The AI Balance of Power

The U.S. and China dominate AI development, with 75% and 15% of global GPU cluster performance respectively, while middle powers like the EU and India seek AI sovereignty to reduce reliance on Washington and Beijing. Experts debate whether scaling laws will lead to superintelligence within three to five years, reshaping global strategy, or if progress will face bottlenecks and remain concentrated among frontier labs and private sector giants like Anthropic, Google, and OpenAI.
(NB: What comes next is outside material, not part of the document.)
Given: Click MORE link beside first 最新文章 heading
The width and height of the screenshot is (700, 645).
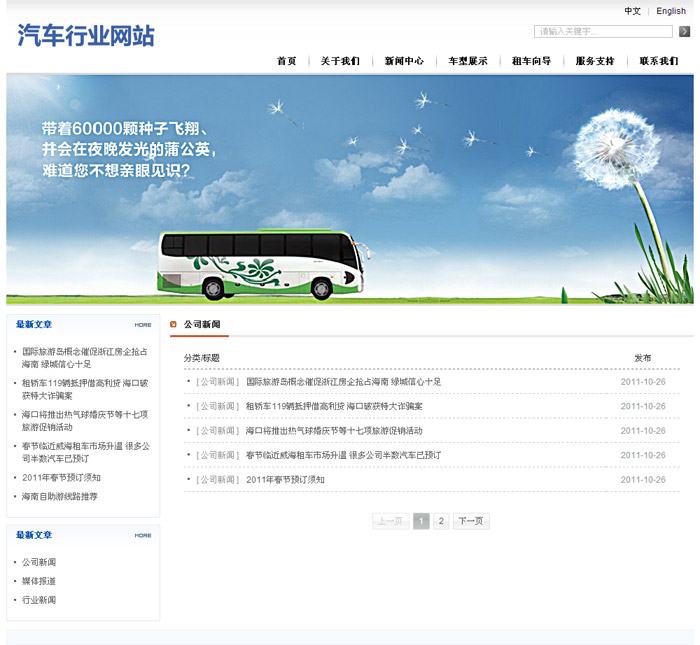Looking at the screenshot, I should click(x=143, y=325).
The influence of artificial intelligence on geopolitics hinges on whether scaling laws—predictable improvements in model performance with increased size, data, and computational power—will persist. Frontier labs suggest superintelligence, an AI surpassing human capability across all fields, could emerge in three to five years, drastically altering global power dynamics. However, skepticism remains about this timeline, as breakthroughs, bottlenecks, and unexpected challenges could slow progress. The U.S. and China currently lead AI development, with the U.S. holding 75% of global GPU cluster performance and China at 15%, while Europe trails with just 3 notable models. Middle powers, including the European Union, Gulf States, India, Japan, and South Korea, aim to develop niche advantages in AI infrastructure—such as computing, data centers, or chips—to reduce dependence on the U.S. and China. Concepts like AI sovereignty, where nations seek control over their AI ecosystems, are gaining traction, though feasibility remains uncertain. If AI development continues to demand massive energy, computing power, and capital, a widening gap between leaders and followers could emerge, leaving middle powers unable to compete. The private sector now drives AI innovation, with companies like Anthropic, Google, and OpenAI leading advancements. Unlike past technologies—such as nuclear physics or the internet—where public funding was critical, today’s AI progress relies heavily on private investment. In fiscal year 2025, the U.S. government allocated $3.3 billion to nondefense AI research, far less than private sector contributions, underscoring the shift in innovation leadership. Frontier labs, which possess both the capability to develop advanced models and insights into their strengths and weaknesses, are indispensable to states and act as geopolitical actors themselves. The uncertain distribution of AI power among states and nonstate actors complicates U.S. strategy, requiring preparation for a multipolar AI landscape. Meanwhile, the dominance of private firms in AI development contrasts with historical reliance on public funding, reshaping global technological competition.
This content was automatically generated and/or translated by AI. It may contain inaccuracies. Please refer to the original sources for verification.